Ses grands-parents prennent en charge ses frais de formation, étant relevé qu'elle bénéficie d'une bourse.

Elle déclare ne pas percevoir de revenus, sous réserve de son allocation de formation en 415 fr. par mois.

Les décomptes de l'Hospice général qu'elle présente confirment que le nombre de personnes "aidées" dans le foyer de sa mère est de huit, soit F______ et ses sept enfants, parmi lesquels figure notamment D______, qui est ainsi réputée vivre avec sa mère.

g.c C______ est âgée de 20 ans. Elle est inscrite à l'Ecole de culture générale J______, Genève. Dans ce cadre, elle prépare une maturité spécialisée dans le domaine de la santé qui, en cas de réussite, lui donnera accès à la procédure d'admission en première année bachelor des différentes filières d'une Haute école de santé. Elle ne sait pas encore ce qu'elle fera une fois qu'elle aura obtenu son certificat de maturité.

Ses grands-parents prennent en charge ses frais de formation, étant relevé qu'elle bénéficie d'une bourse.

Elle déclare ne pas percevoir de revenus, sous réserve de son allocation de formation en 415 fr. par mois.

Les décomptes de l'Hospice général confirmant que le nombre de personnes "aidées" dans le foyer de sa mère est de huit, C______ est réputée vivre avec sa mère.

h. La cause a été gardée à juger par le Tribunal au terme de l'audience de plaidoiries du 27 mars 2024.

i. Dans son jugement du 31 mai 2024, le Tribunal a relevé que le bien-fondé de l'assertion de A______ selon laquelle il ne parvenait pas à atteindre le niveau de rémunération lui permettant d'acquitter les contributions fixées pour l'entretien de ses enfants était discutable, dans la mesure où la demande de suppression des contributions d'entretien avait été déposée en juin 2022, soit avant-même que l'intéressé ait effectivement repris son activité d'indépendant. Celui-ci avait ainsi escompté d'avance sur son incapacité financière à subvenir aux besoins de ses enfants au moment-même de recommencer à travailler.

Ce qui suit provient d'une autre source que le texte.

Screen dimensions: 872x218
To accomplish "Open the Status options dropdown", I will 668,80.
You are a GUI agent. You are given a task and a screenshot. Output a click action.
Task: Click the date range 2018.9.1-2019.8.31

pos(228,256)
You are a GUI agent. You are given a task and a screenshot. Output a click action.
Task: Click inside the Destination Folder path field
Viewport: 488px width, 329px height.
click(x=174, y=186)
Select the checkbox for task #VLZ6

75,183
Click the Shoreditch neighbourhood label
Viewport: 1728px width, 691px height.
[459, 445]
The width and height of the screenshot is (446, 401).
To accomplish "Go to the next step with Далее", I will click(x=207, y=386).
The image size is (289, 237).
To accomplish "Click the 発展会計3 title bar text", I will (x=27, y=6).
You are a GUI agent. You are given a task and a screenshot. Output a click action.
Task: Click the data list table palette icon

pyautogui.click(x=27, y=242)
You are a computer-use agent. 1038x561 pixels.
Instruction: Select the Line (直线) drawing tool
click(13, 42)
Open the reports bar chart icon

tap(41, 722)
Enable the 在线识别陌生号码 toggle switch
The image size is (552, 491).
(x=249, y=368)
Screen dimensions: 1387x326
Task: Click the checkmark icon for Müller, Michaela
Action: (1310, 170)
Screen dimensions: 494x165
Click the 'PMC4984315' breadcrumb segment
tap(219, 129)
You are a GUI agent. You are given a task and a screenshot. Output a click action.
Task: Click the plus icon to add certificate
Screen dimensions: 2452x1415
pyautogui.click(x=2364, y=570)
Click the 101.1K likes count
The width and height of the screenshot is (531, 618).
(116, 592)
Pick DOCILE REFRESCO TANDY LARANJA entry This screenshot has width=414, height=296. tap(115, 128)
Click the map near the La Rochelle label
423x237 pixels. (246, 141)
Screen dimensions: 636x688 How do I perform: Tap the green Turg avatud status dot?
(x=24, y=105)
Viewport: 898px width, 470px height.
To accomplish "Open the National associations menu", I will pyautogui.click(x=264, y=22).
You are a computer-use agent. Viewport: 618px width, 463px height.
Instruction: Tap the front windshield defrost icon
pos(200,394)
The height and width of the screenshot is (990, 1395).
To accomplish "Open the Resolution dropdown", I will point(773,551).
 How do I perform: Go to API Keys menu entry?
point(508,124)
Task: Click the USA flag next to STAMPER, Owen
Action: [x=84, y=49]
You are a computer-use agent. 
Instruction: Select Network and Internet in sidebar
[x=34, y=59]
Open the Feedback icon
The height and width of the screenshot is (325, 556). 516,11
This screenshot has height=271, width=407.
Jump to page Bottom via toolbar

Le compte de pertes et profits présenté le 22 mai 2023 à l'appui de la demande était limité au 15 novembre 2022. Il affichait un bénéfice de 9'895 fr. (après déductions des cotisations sociales) en quatre mois et demi d'activité, soit du 1er juillet à ladite date de clôture intermédiaire, permettant de déduire des revenus mensuels nets d'au moins 2'198 fr. 90. A______, qui alléguait avoir obtenu en 2023 des revenus nets mensualisés de 2'267 fr. 40, ne présentait par ailleurs pas de documents bancaires afférents à son activité professionnelle. Il ne démontrait pas travailler à un taux d'occupation permettant d'en déduire un épuisement de sa capacité maximale de travail et rien n'indiquait qu'il serait entravé durablement dans sa capacité de travail. De plus, A______ ne prétendait pas avoir envisagé de travailler comme salarié et/ou dans un autre secteur, accessible aux personnes sans formation, ou respectivement avoir recherché activement à travailler comme salarié dans son secteur professionnel et s'assurer à tout le moins un revenu fixe minimum. Enfin, les charges incompressibles de A______ s'élevaient à 2'885 fr. 20 (1'200 fr. de minimum vital OP, 1'320 fr. de loyer, 331 fr. 30 de prime d'assurance-maladie, subside déduit, 33 fr. 90 de frais médicaux non remboursés, à l'exclusion de 70 fr. de frais de transports publics ainsi que 470 fr. pour son fils cadet, H______).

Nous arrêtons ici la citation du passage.